Click-target data:

* * * * * * *

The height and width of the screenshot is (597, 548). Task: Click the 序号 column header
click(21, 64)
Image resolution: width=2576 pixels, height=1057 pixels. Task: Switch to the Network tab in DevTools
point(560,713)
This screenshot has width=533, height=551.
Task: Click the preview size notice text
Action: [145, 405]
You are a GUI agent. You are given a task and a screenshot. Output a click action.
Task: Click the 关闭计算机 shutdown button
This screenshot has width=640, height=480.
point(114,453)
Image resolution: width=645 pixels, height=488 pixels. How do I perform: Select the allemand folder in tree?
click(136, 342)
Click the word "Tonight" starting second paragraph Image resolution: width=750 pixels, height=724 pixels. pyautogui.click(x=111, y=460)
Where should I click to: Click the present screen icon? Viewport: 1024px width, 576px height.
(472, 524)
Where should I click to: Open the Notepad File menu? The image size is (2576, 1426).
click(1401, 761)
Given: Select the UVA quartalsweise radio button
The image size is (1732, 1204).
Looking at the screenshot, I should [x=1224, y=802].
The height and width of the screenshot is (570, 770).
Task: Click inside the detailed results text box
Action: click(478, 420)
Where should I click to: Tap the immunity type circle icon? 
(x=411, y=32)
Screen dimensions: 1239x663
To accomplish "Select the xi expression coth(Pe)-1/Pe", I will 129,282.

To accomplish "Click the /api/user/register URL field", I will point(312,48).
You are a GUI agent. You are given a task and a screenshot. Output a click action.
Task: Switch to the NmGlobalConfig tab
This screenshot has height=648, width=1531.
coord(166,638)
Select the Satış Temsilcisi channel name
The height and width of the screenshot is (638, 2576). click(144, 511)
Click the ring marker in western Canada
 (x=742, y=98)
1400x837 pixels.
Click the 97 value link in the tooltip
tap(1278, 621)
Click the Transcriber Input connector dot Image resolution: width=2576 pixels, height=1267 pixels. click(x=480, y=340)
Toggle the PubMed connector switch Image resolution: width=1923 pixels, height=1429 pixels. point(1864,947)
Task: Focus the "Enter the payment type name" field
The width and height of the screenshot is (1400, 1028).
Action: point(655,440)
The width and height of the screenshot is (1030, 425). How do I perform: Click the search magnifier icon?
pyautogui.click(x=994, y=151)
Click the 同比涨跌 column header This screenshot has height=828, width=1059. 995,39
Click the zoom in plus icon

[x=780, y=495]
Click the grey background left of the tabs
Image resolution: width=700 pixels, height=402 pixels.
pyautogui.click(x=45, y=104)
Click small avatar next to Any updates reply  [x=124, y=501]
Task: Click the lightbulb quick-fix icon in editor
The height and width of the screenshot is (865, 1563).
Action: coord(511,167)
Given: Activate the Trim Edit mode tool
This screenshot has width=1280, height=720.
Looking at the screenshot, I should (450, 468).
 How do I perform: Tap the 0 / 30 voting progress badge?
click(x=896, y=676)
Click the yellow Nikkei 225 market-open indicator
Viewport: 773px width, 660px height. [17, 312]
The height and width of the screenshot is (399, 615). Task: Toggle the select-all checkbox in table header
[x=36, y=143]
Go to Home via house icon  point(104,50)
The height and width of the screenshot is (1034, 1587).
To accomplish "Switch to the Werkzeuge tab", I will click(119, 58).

* * * * * * *

WHAT NEEDS TO BE DONE
Rewrite all the records, changing every "column header" to "column heading" and leaving the rest untouched.

REPLY
The height and width of the screenshot is (597, 548). Task: Click the 序号 column heading
click(21, 64)
Image resolution: width=2576 pixels, height=1057 pixels. Task: Switch to the Network tab in DevTools
point(560,713)
This screenshot has width=533, height=551.
Task: Click the preview size notice text
Action: [145, 405]
You are a GUI agent. You are given a task and a screenshot. Output a click action.
Task: Click the 关闭计算机 shutdown button
This screenshot has width=640, height=480.
point(114,453)
Image resolution: width=645 pixels, height=488 pixels. How do I perform: Select the allemand folder in tree?
click(136, 342)
Click the word "Tonight" starting second paragraph Image resolution: width=750 pixels, height=724 pixels. pyautogui.click(x=111, y=460)
Where should I click to: Click the present screen icon? Viewport: 1024px width, 576px height.
(472, 524)
Where should I click to: Open the Notepad File menu? The image size is (2576, 1426).
click(1401, 761)
Given: Select the UVA quartalsweise radio button
The image size is (1732, 1204).
Looking at the screenshot, I should [x=1224, y=802].
The height and width of the screenshot is (570, 770).
Task: Click inside the detailed results text box
Action: click(478, 420)
Where should I click to: Tap the immunity type circle icon? 
(x=411, y=32)
Screen dimensions: 1239x663
To accomplish "Select the xi expression coth(Pe)-1/Pe", I will 129,282.

To accomplish "Click the /api/user/register URL field", I will point(312,48).
You are a GUI agent. You are given a task and a screenshot. Output a click action.
Task: Switch to the NmGlobalConfig tab
This screenshot has height=648, width=1531.
coord(166,638)
Select the Satış Temsilcisi channel name
The height and width of the screenshot is (638, 2576). click(144, 511)
Click the ring marker in western Canada
 (x=742, y=98)
1400x837 pixels.
Click the 97 value link in the tooltip
tap(1278, 621)
Click the Transcriber Input connector dot Image resolution: width=2576 pixels, height=1267 pixels. click(x=480, y=340)
Toggle the PubMed connector switch Image resolution: width=1923 pixels, height=1429 pixels. point(1864,947)
Task: Focus the "Enter the payment type name" field
The width and height of the screenshot is (1400, 1028).
Action: point(655,440)
The width and height of the screenshot is (1030, 425). How do I perform: Click the search magnifier icon?
pyautogui.click(x=994, y=151)
Click the 同比涨跌 column heading This screenshot has height=828, width=1059. 995,39
Click the zoom in plus icon

[x=780, y=495]
Click the grey background left of the tabs
Image resolution: width=700 pixels, height=402 pixels.
pyautogui.click(x=45, y=104)
Click small avatar next to Any updates reply  [x=124, y=501]
Task: Click the lightbulb quick-fix icon in editor
The height and width of the screenshot is (865, 1563).
Action: coord(511,167)
Given: Activate the Trim Edit mode tool
This screenshot has width=1280, height=720.
Looking at the screenshot, I should (450, 468).
 How do I perform: Tap the 0 / 30 voting progress badge?
click(x=896, y=676)
Click the yellow Nikkei 225 market-open indicator
Viewport: 773px width, 660px height. [17, 312]
The height and width of the screenshot is (399, 615). Task: Toggle the select-all checkbox in table header
[x=36, y=143]
Go to Home via house icon  point(104,50)
The height and width of the screenshot is (1034, 1587).
To accomplish "Switch to the Werkzeuge tab", I will click(119, 58).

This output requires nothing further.